Background and Motivation

As of this writing, Go supports two GOOS values for GOARCH=wasm: js and wasip1. The former is meant for use in web browsers and standalone JS runtimes, while the latter is meant for standalone WebAssembly runtimes such as Wasmtime (although it can also be used in web browsers via a JS shim). GOOS=wasip1 targets the first milestone of WASI (known as Preview 1 or P1). Since that milestone was released, a second milestone, P2, has been released, and P3 is expected to arrive within the next few months. Here's a high-level summary of those milestones:

• P1: A shared-memory, POSIX-style interface based on the WITX IDL, with support for stdio, filesystem access, system clocks, environment variables, etc., plus extremely limited networking support.
• P2: A "shared-nothing"-style interface based on the WebAssembly Component Model, with support for all P1 features, plus complete TCP and UDP networking support, as well as high-level APIs for HTTP client and server applications.
• P3: A refinement of P2 designed around recently added concurrency support in the Component Model.
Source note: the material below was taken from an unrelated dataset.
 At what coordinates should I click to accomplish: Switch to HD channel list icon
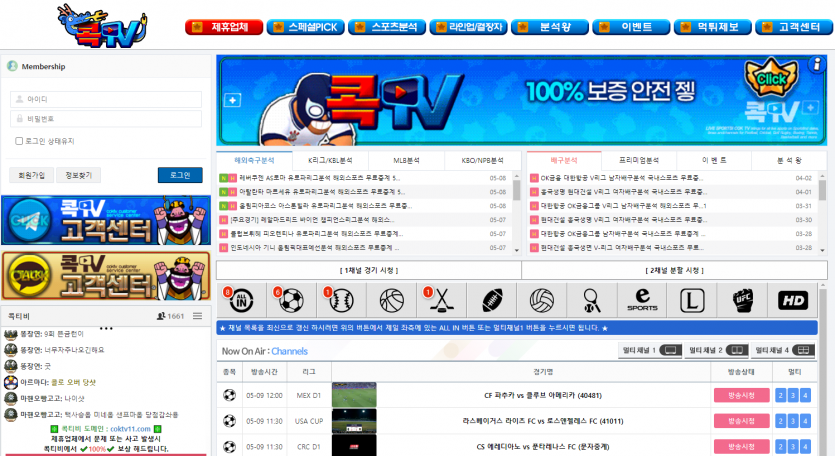(791, 299)
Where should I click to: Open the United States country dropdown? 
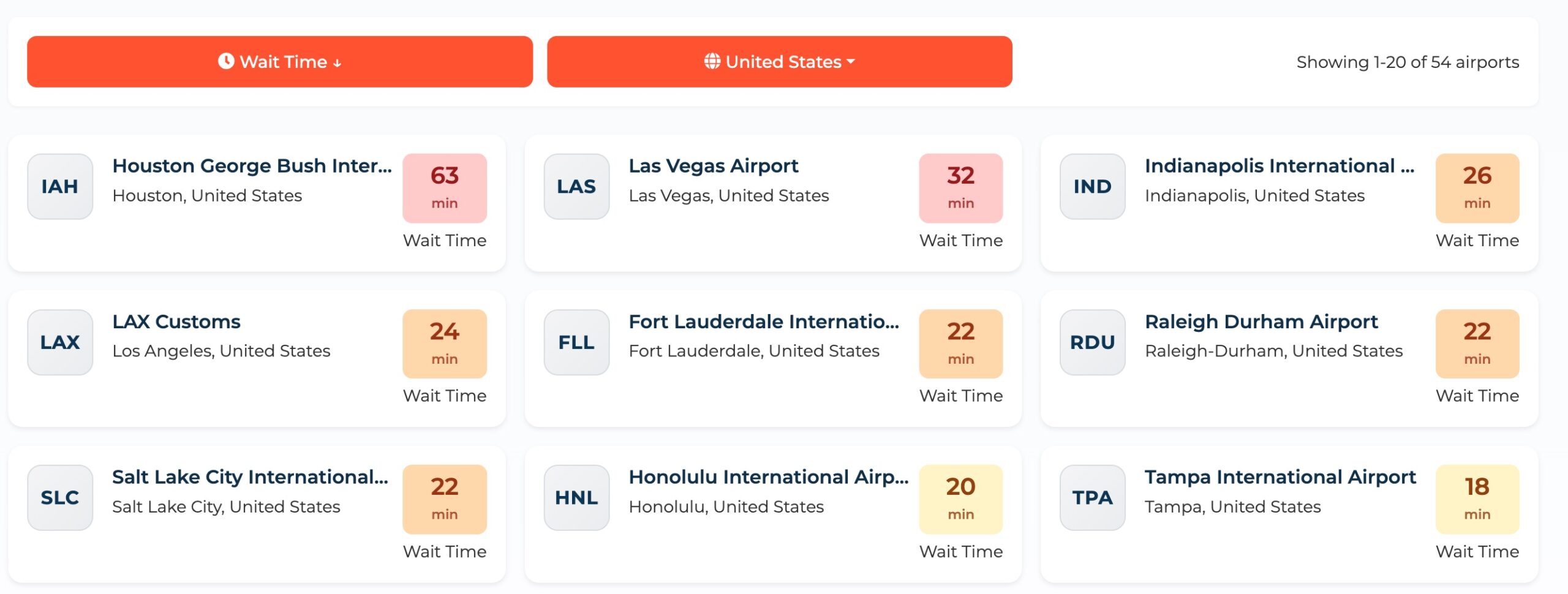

The Component Model foundation of P2 and P3 is notable for a few reasons:

• It provides a lightweight, "shared-nothing" mode of composition such that an application may be composed of multiple subcomponents, each with its own memory and capabilities, and each incapable of directly accessing the memory or capabilities of the others. This can be used to improve supply chain security by isolating third-party code from trusted first-party code.
• It makes polyglot composition much easier, allowing the developer to define custom, high-level APIs using WIT and generate bindings for a variety of programming languages -- similar to e.g. gRPC, but optimized for local invocations (and without the burden of dealing with distributed system concerns such as partial failures and network errors).
• P3 provides a composable concurrency model, allowing e.g. goroutines to call Python async functions and vice-versa, each using their native concurrency idioms to suspend and resume as appropriate.
• P2 and P3 components can be run in web browsers and standalone JS runtimes via jco. The P3 implemention in jco uses JSPI to provide concurrency without requiring an expensive CPS transformation such as the one Go currently uses to support goroutines and panics on Wasm targets.
• P3's concurrency support means it's the first WASI milestone to support idiomatic use of goroutines. Unlike with P1 and P2, a given goroutine can block on I/O, sleep, etc. without blocking other goroutines. This is possible with or without the CPS transformation mentioned above.

I and others have collaborated to develop a tool for generating Go bindings from WIT interfaces, plus a CLI utility which uses the former to generate bindings, run go build, and output a component which may be run on a P2- or P3-capable runtime such as Wasmtime or jco. Behind the scenes, that tool uses GOOS=wasip1 when compiling and then uses an adapter to transform the compiler output into component that targets P2.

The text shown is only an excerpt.